This week’s report will look at last week’s market moves in the wake of positive vaccine news (with additional and even better news today); but will also review our most recent tactical recommendation change. 

An A and a near-A+ on the vaccine front

Pfizer came out of the gate first last Monday when it announced a 90% effective rate for its COVID-19 vaccine; to be followed up this morning by Moderna’s announcement of an even higher 94.5% effective rate. In both cases, pre-market futures soared on the news; and we can look to last week for details that may be important for investors to consider as we head toward year-end. There was also an election recently—in case you weren’t aware. Of course we did not know the results of the presidential election until the following weekend (and still don’t know what the make-up of the Senate will be); which means it was difficult to parse out the effect of the election and the vaccine news on market behavior last week. 

Let’s focus for now on the vaccine news. The analogy I’ve been using since Pfizer’s announcement is that it represents a light at the end of the tunnel. However, given the rampant resurgence in the virus case count, hospitalizations and deaths; we remain in the dark depths of the tunnel. It took eight months between March and October to register nine million cases; while it only took 10 days to get to the 10 millionth case. As good as the vaccine news is—from both Pfizer and Moderna—they are not the perfect elixir for what ails us, either from a health or economic perspective.

Rotation redux

As is typically the case, good macro news works its way into the stock market more quickly than it does into economic statistics. By the time the market opened last Monday, the S&P 500 was up nearly 4% from the prior Friday’s close; although it faded throughout the day. The winners on Monday, which persisted as winners on Tuesday, were decidedly in areas of the market that had been pandemic-era losers. In other words, investors who had a great two days early last week, probably had stellar year-to-date performance; and vice versa. 

On Monday alone, the Russell 1000 Value Index outperformed the Russell 1000 Growth Index by nearly 600 basis points—which was a record high for a single day. In addition, according to Ned Davis Research (NDR), S&P 500 stocks with the worst 26-week momentum outperformed those with the best 26-week momentum by 1155 basis points—the most since April 2009 (when the post-financial crisis bull market had just gotten underway). Also from NDR, the S&P 500 Growth Index had outperformed the S&P 500 Value Index by 31.5% for the 12 months ending October 31—a record three-standard deviation event.

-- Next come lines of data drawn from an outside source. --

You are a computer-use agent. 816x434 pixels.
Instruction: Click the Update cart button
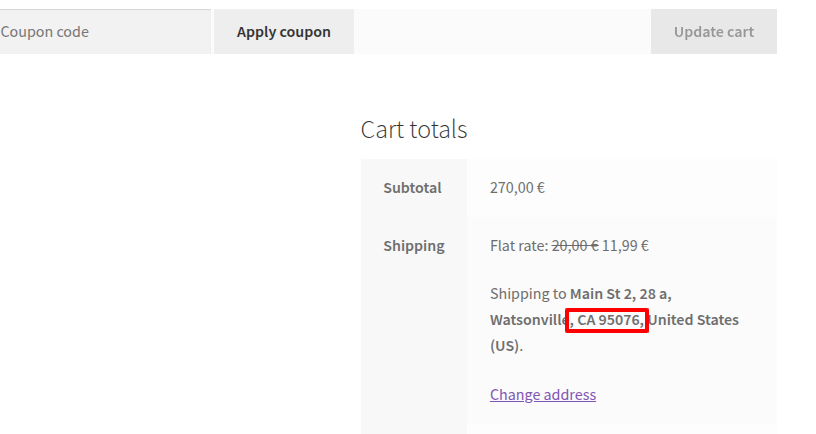[713, 32]
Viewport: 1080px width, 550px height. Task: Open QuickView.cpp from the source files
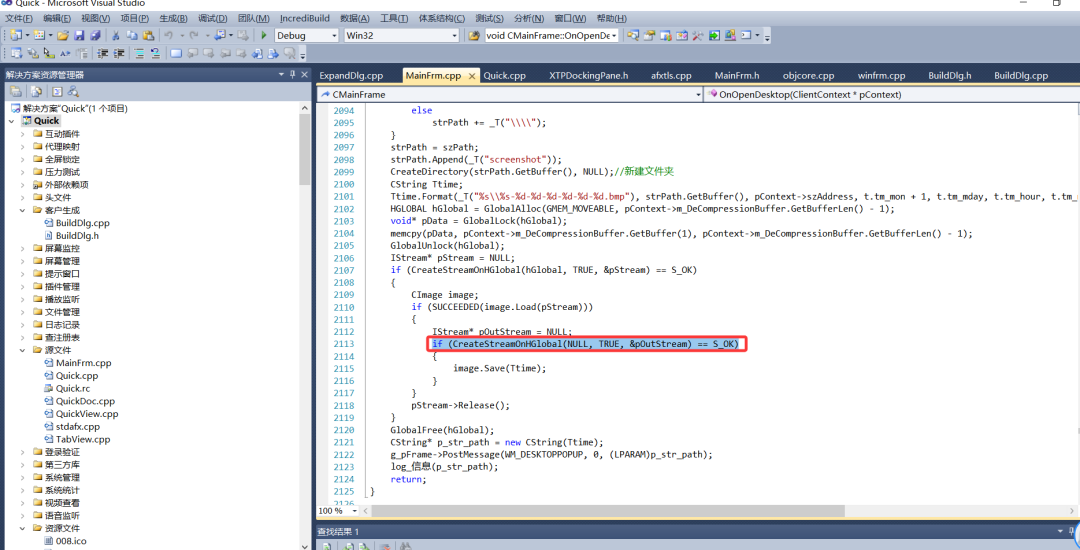click(86, 414)
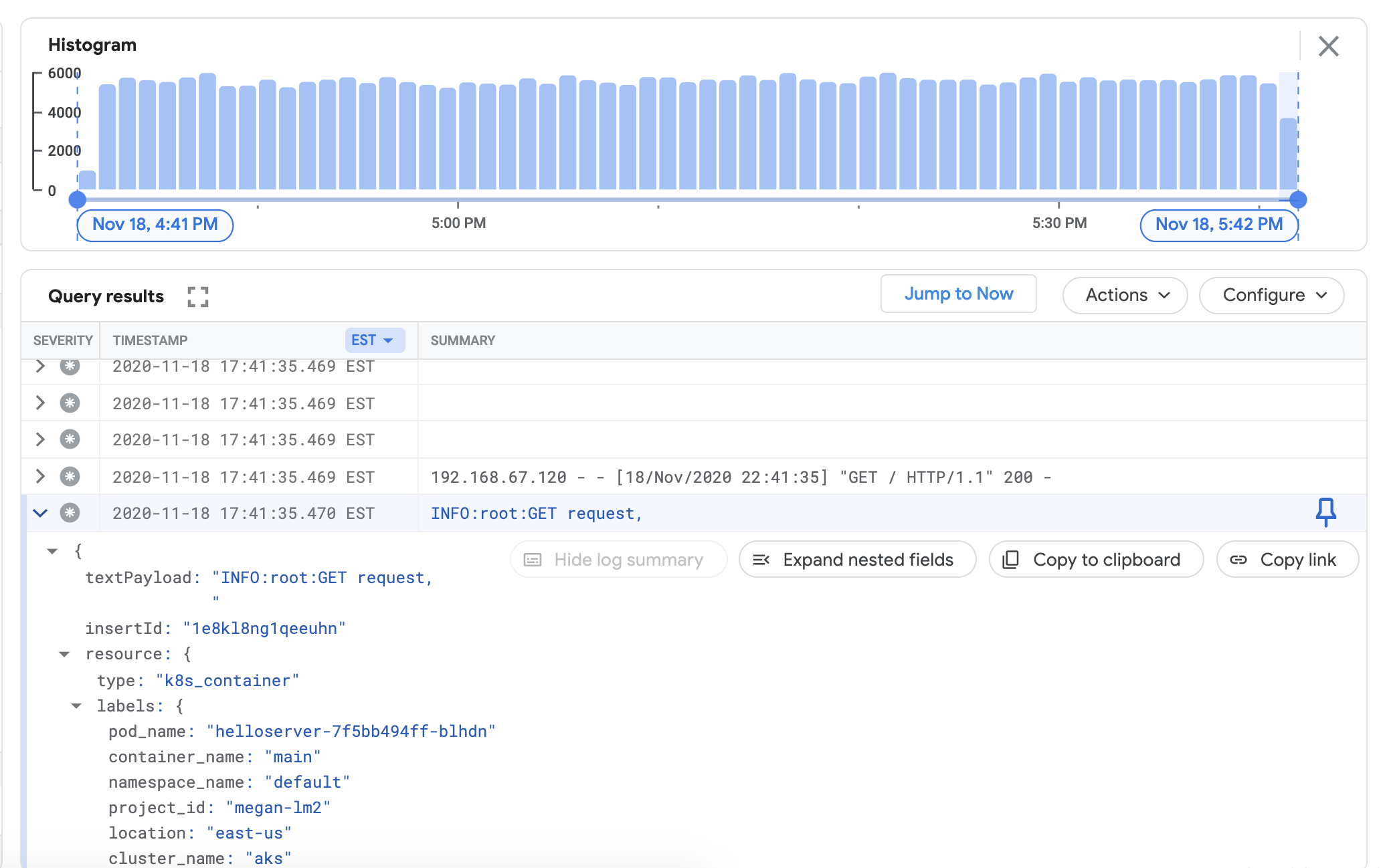Click the Jump to Now button
1385x868 pixels.
(958, 294)
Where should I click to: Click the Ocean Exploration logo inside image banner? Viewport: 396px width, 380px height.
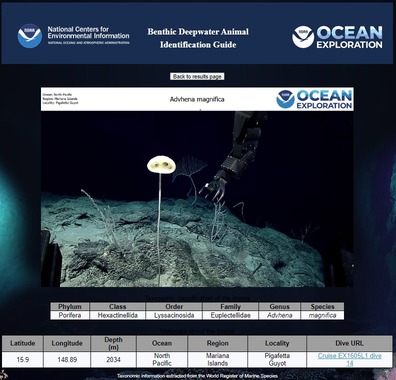[x=314, y=99]
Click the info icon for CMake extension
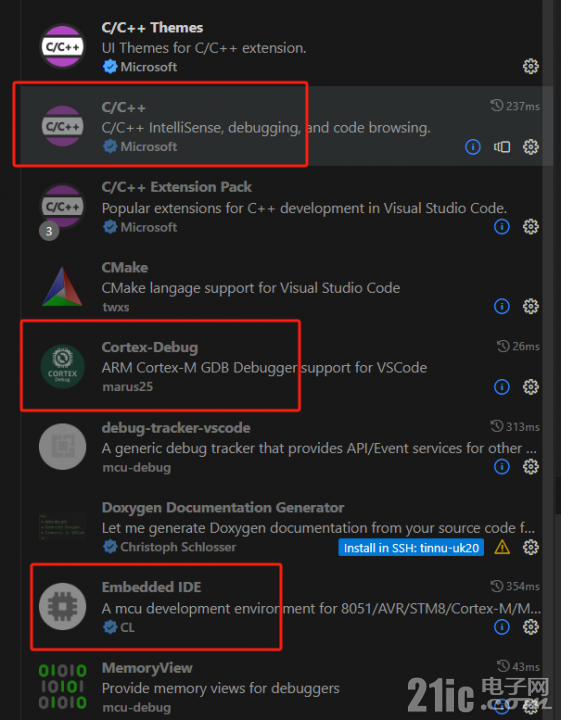Image resolution: width=561 pixels, height=720 pixels. pos(502,306)
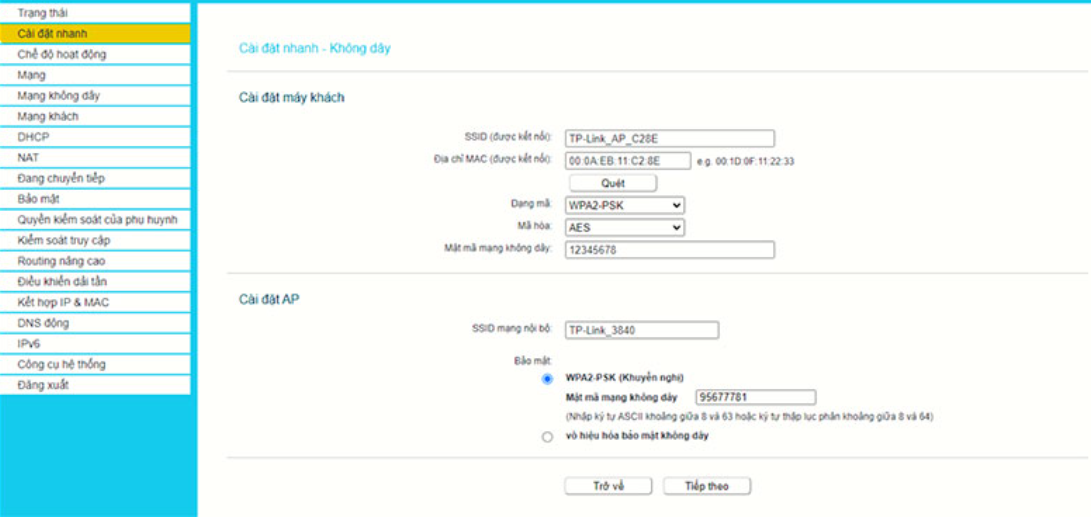1091x519 pixels.
Task: Open the Dạng mã WPA2-PSK dropdown
Action: point(625,205)
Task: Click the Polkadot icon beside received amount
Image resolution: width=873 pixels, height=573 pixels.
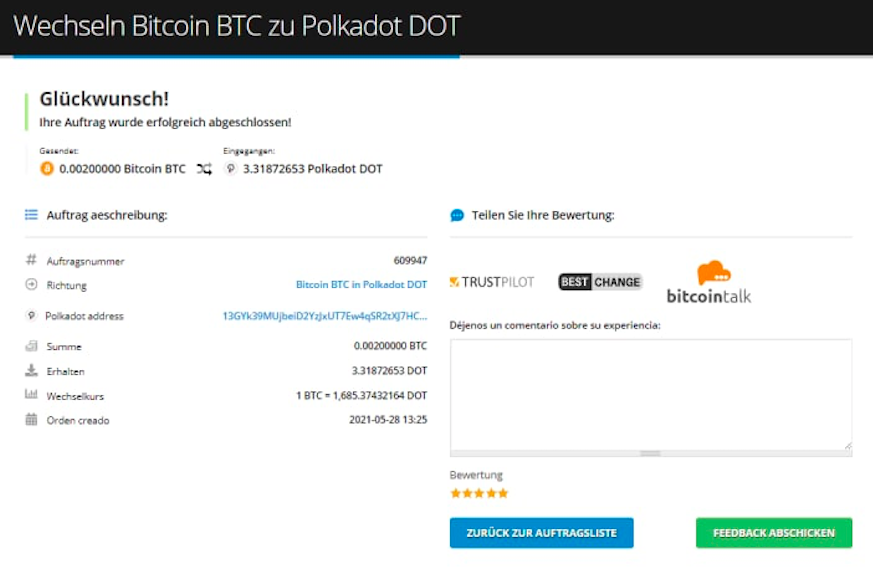Action: [x=230, y=168]
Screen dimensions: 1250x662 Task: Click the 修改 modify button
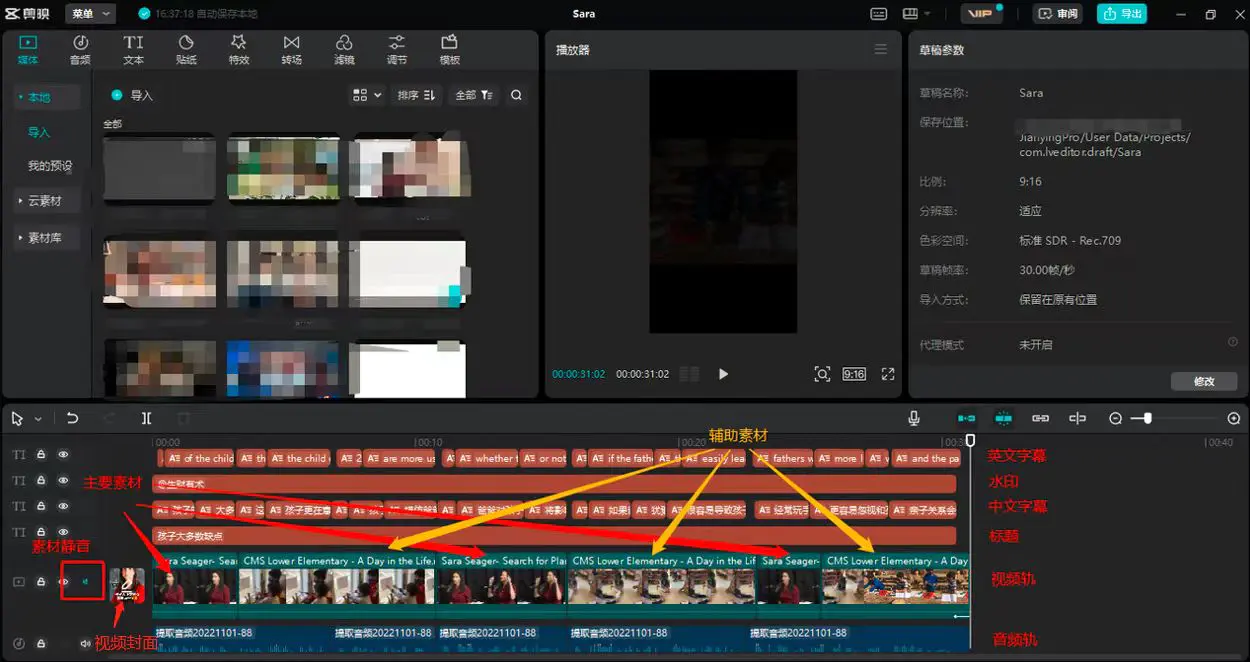tap(1204, 381)
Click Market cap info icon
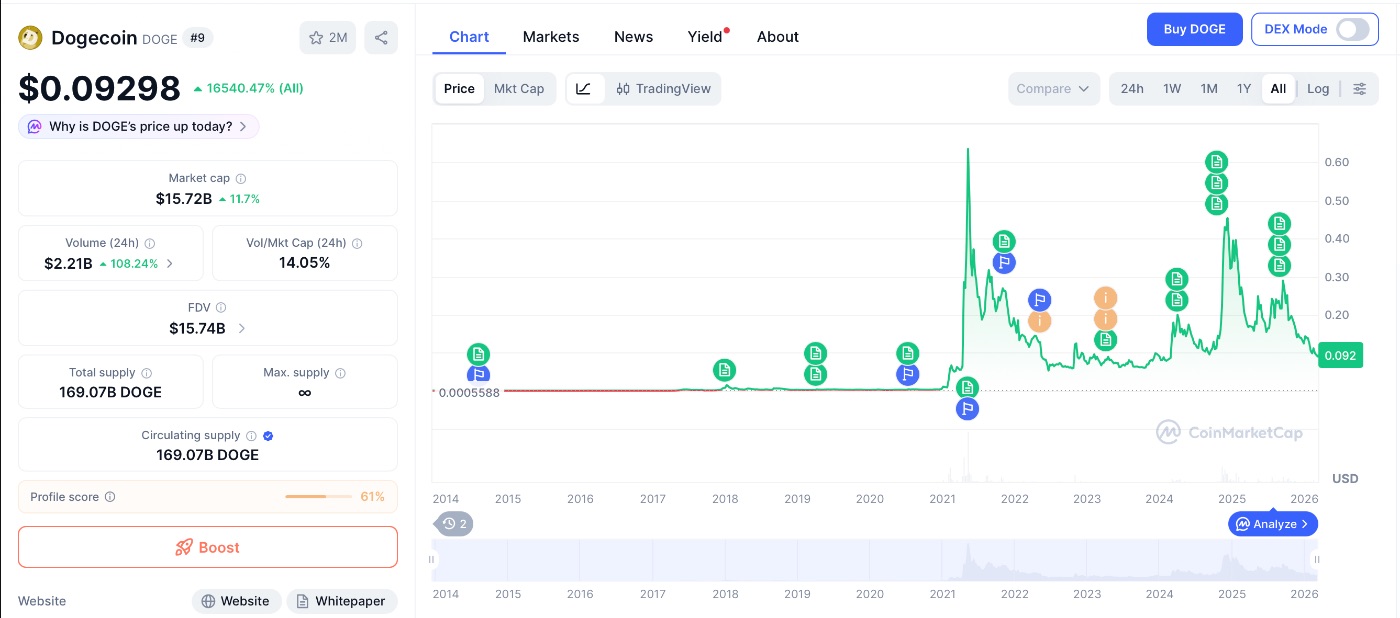Image resolution: width=1400 pixels, height=618 pixels. (x=241, y=179)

We’ve seen these rotations sporadically since early September—from “stay-at-home” to “get-out-and-about” stocks and sectors. Even last week’s huge rotation to the latter on Monday and Tuesday lost its momentum as the week concluded. In the near term, the rotations are likely to continue in fits-and-starts—a tricky environment for investors to navigate. We continue to recommend that investors maintain discipline; especially with regard to periodic rebalancing and diversification (within and among asset classes).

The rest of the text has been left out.